King and Emperor by Harry Harrison. Chapter 16, 17, 18

Very soon Shef began to wonder if they would ever reach their goal. The idea had always been clear enough. The thorn-bushes were a total obstacle to movement on foot or on horseback, as long as one kept upright. But the thorns started their sideways growth a foot or two off the ground. Beneath them there was always a clear space, enough for an active man or boy to creep through, completely hidden from any sentry, as long as one could keep any sense of direction.

The trouble was the creeping. Straw and his mates, light and young, could wriggle forward at an immense pace, keeping their bodies off the ground and pushing forward on hands and toes. Shef managed the same movement for no more than a hundred yards. Then his overtasked arm-muscles gave out and he began instead to crawl, belly on the ground, pulling himself forward like a clumsy swimmer. Behind him grunts and gasps indicated that Richier was doing the same. In seconds the boy ahead of him had vanished, eeling along at three times Shef’s speed. He ignored the disappearance and crawled on. Whistles from behind and then from in front, sounding like the calls of some night-bird. A shape wriggling back towards him, muttering some kind of appeal for more speed. It vanished again. Straw appeared, gabbling likewise. Shef ignored them all and continued to crawl through the roots, weaving from side to side to get round the thickest clumps, thorns catching in his hair, sticking in his fingers, dragging at his clothes. A hiss and a scurry on the bare ground brought him up short, jerking his hand away. One of the vipers of the plain, but hearing him coming long before his hand reached it. Shef’s mouth began to clog with dust, his knees to bleed through the chafed wool trousers.

Straw had caught him by the shoulder, was pulling him to one side—out into a break in the cover, a path, only inches wide, but leading round the side of a hill. Shef climbed slowly onto his feet, feeling the relief in protesting thigh-muscles, wiped the hair out of his eye and looked at Straw with doubt and enquiry. On their feet? In the open? Better to crawl on than be seen.

“Too slow,” hissed Straw in trade-Arabic. “Friends gone ahead. If hear whistle, off path! Hide again!”

Slowly but relievedly Shef began to pad in the direction indicated, rustles in the brush indicating the scouts ahead. He spared a moment to glance at the stars, shining clear in the cloudless sky. Not too long to midnight.

He had gone maybe half a mile along the goat track as it wound through the small hills when the whistles came again from the hillside. Straw was at his side, gripping an arm and trying to force him back into the brush. Shef looked at the apparently solid wall of thorns, ducked and crawled under. Ten feet in and hardly a glimmer of light finding its way through, though more gasping and grunting told him that the exhausted perfectus was being hauled into safety too. Straw was still pulling at him to get further in, but Shef resisted. He was a veteran of many marches, many spells of sentry duty. Unlike Straw he could estimate a risk. In this kind of country, with no alarms and no immediate danger at hand, he did not think the Emperor’s patrols would be at full alert. They would not see an eye peering from thick cover in the middle of a featureless hillside. Carefully he edged to his feet, held on to the base of a branch, carefully let it sink a few inches to give him a spyhole.

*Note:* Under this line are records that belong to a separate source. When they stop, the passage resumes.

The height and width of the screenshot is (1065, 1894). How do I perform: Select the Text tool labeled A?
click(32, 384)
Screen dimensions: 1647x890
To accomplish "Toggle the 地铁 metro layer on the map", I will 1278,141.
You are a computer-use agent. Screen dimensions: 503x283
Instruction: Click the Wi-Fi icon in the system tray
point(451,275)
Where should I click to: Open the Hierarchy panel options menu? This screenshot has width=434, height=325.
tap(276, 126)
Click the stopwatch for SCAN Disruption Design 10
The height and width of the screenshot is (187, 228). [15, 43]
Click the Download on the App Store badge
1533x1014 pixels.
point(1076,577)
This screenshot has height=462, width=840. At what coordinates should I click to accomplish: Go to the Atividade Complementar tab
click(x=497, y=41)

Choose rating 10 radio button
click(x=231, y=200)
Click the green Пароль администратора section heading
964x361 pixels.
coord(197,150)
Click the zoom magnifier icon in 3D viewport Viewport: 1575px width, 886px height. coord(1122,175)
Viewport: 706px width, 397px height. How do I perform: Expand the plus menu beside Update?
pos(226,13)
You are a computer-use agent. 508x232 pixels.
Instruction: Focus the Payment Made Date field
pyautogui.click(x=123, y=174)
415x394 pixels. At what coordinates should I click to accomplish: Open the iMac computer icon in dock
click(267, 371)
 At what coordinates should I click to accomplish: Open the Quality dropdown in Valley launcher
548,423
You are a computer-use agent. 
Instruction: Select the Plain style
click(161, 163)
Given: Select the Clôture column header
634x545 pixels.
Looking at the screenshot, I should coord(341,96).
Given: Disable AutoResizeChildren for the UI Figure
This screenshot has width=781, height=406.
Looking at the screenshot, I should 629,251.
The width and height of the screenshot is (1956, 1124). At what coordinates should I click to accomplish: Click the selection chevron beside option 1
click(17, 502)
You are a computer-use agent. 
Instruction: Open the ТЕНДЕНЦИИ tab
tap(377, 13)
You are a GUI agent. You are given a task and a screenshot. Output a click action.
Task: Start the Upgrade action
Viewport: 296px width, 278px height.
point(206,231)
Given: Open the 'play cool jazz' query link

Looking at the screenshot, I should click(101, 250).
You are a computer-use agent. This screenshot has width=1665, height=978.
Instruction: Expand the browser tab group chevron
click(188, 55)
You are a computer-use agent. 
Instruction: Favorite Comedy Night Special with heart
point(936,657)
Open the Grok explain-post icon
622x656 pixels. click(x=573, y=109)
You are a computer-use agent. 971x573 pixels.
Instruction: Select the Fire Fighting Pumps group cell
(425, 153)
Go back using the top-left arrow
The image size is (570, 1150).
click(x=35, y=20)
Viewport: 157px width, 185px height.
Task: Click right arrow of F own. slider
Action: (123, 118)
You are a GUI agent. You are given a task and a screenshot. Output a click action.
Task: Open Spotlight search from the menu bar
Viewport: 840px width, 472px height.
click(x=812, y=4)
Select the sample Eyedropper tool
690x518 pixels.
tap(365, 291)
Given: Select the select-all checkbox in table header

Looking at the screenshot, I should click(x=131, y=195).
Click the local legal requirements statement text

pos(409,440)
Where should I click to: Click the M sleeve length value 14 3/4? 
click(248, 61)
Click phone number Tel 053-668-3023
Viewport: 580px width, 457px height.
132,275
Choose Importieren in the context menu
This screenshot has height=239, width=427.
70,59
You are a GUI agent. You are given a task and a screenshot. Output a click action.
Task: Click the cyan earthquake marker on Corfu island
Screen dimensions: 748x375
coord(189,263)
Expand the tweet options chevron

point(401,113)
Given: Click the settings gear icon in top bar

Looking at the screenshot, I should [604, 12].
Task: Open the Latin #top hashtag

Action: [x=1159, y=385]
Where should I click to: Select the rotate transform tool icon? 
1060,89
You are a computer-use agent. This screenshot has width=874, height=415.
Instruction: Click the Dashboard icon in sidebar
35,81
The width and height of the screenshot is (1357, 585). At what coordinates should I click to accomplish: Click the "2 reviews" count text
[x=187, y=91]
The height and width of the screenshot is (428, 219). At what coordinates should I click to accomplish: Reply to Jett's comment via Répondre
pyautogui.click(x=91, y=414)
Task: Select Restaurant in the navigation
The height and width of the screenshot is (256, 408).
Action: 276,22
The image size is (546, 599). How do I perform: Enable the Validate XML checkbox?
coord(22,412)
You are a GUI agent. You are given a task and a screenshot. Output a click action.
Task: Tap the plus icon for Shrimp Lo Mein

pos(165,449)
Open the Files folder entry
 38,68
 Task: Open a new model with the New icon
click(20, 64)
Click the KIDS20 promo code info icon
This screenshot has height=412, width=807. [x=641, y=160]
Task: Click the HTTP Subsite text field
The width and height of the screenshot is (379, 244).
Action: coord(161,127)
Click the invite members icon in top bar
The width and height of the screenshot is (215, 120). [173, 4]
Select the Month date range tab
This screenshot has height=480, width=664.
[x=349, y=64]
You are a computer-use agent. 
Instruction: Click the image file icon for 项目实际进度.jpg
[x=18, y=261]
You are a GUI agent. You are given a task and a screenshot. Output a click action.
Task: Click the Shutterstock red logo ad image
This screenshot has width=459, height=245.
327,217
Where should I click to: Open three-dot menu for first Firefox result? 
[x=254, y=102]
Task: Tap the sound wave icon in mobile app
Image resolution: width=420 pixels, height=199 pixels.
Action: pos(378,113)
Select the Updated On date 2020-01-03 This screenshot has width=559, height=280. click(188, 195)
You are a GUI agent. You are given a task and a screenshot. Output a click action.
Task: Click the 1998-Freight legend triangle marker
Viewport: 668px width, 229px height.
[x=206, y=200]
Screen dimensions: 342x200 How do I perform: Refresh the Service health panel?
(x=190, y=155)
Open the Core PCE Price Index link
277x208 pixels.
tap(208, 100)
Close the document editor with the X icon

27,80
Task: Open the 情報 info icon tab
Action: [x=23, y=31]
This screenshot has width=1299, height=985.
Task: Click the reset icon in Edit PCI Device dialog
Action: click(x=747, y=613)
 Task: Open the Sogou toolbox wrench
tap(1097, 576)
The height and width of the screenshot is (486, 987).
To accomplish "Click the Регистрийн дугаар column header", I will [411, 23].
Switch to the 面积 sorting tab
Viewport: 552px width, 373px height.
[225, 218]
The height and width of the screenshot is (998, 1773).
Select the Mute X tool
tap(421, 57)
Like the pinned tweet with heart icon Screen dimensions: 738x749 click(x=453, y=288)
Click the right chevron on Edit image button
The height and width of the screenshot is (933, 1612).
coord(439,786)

There they were indeed, not twenty feet away, edging along the narrow awkward path, too busy avoiding thorns to look around them. Shef caught a low grumble of conversation, an angry bark of command from the man in the lead. The grumbling did not stop. Low-grade troops, Shef thought. Local levies like his own county fyrds. Reluctant to take trouble, thoughts simply on getting home. Easy to avoid, as long as one did not actually fall over them in the dark. It was the silent men who did not move who were the danger.